Having a lawyer on retainer... great idea.

"Prepaid legal", as in, those prepaid legal businesses, terrible idea. This guy hits my mom up for it all the damn time. About as useful as carrying around an ACLU rights card.


----------



## heavenlymom (Mar 20, 2009)

Sadly these were the people who started scheduling fake appointments with me to waste my time. It took me two weeks to figure it out. I wont take legal action as I don't want to stir up more trouble. Funny thing is, I caved and gave them everything for half the original price including their first session that we redid.
In reply to a post that someone said about there being something more than a few minutes and what did I do to mess up their first session.

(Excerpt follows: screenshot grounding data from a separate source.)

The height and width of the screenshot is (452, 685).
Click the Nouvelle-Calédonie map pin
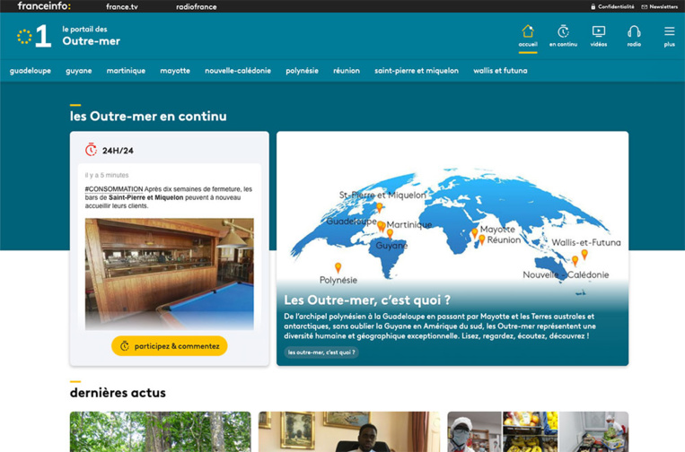[x=575, y=261]
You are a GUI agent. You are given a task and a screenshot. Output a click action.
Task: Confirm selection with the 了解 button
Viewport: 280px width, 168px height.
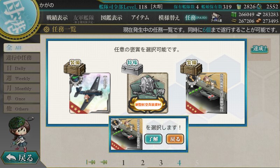153,139
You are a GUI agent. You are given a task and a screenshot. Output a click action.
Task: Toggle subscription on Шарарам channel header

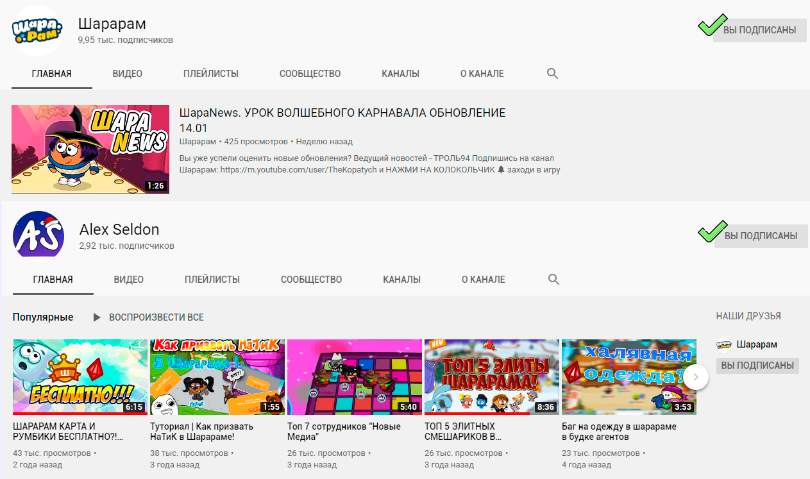click(759, 30)
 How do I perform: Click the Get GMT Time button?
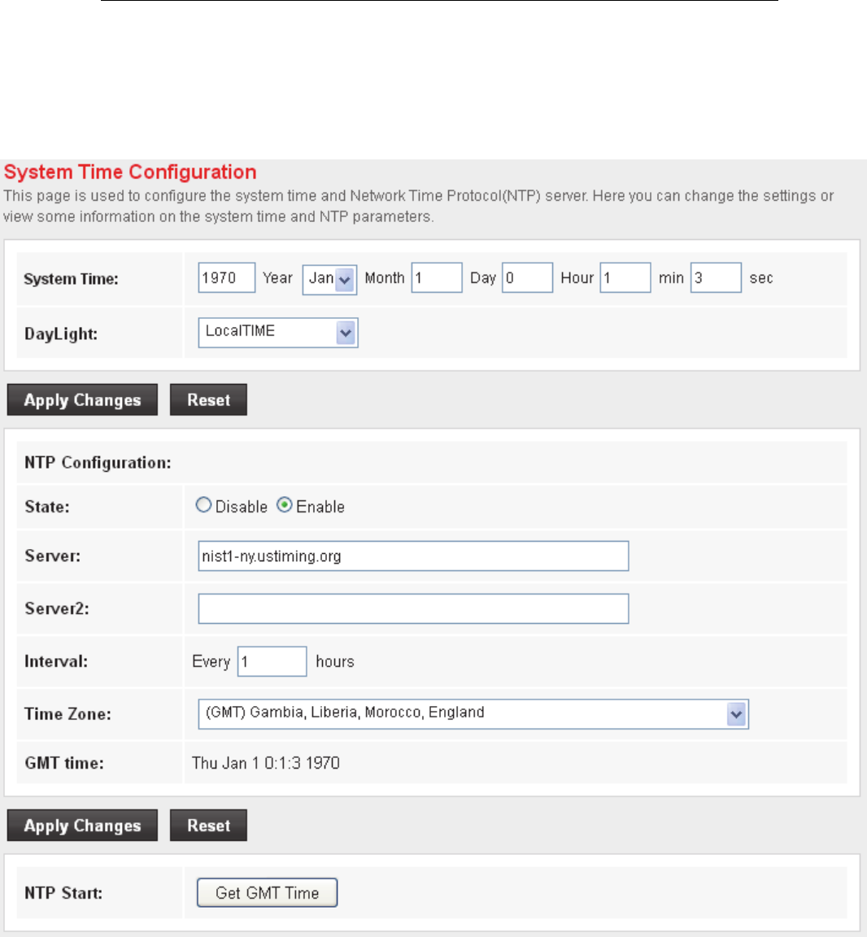click(x=267, y=892)
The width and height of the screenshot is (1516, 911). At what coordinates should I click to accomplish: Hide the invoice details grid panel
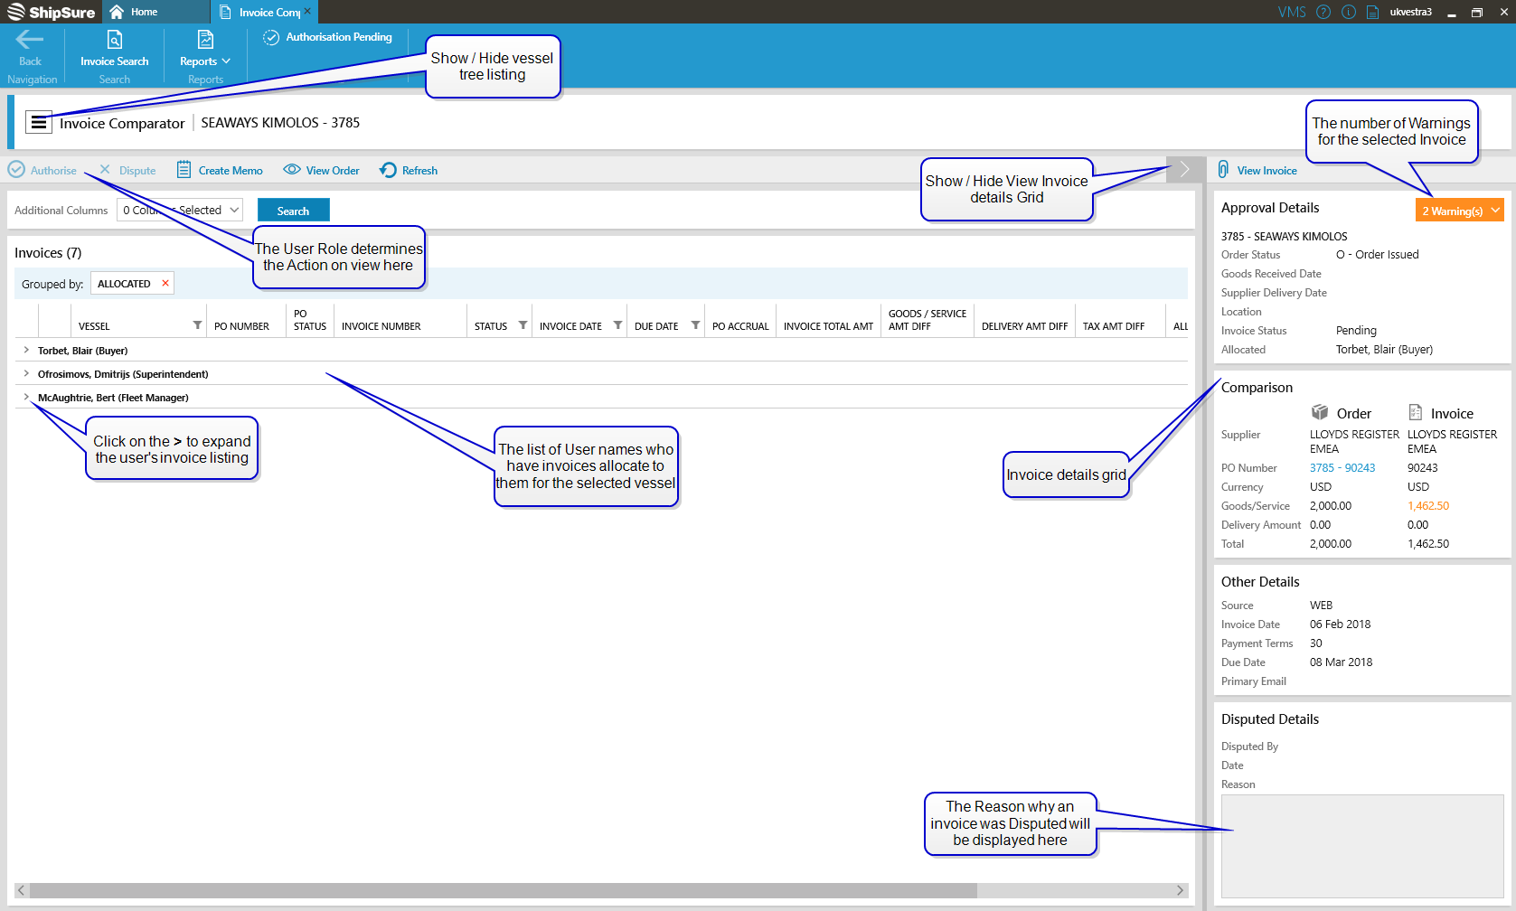[x=1184, y=170]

I am not a fibber or do I make things worse then they really are.  They had two sick kids *I mean sick* and didn't want to reschedule. I did the best I could under the circumstances. They just wanted everything for nothing. 
It's been nearly four months since I did this session and my studio has grown since then. I have more people coming in from referals and since I am doing at least double a week what I was before in sessions, I have had to learn to be a owner. I no longer let people push me around. I don't charge session or sitting fees so if they start causing problems (not complaints, I accept those humbly and try to work things out to their expectations) and try pushing me around, I now tell them to find somewhere else to go. It's worked wonders and I am losing the bad customers and gaining more great ones.


----------



## AlexColeman (Mar 20, 2009)

Meh....forget about it, it sucks, but don't get too angry. Keep a cool head, and move onto the next appointment.


----------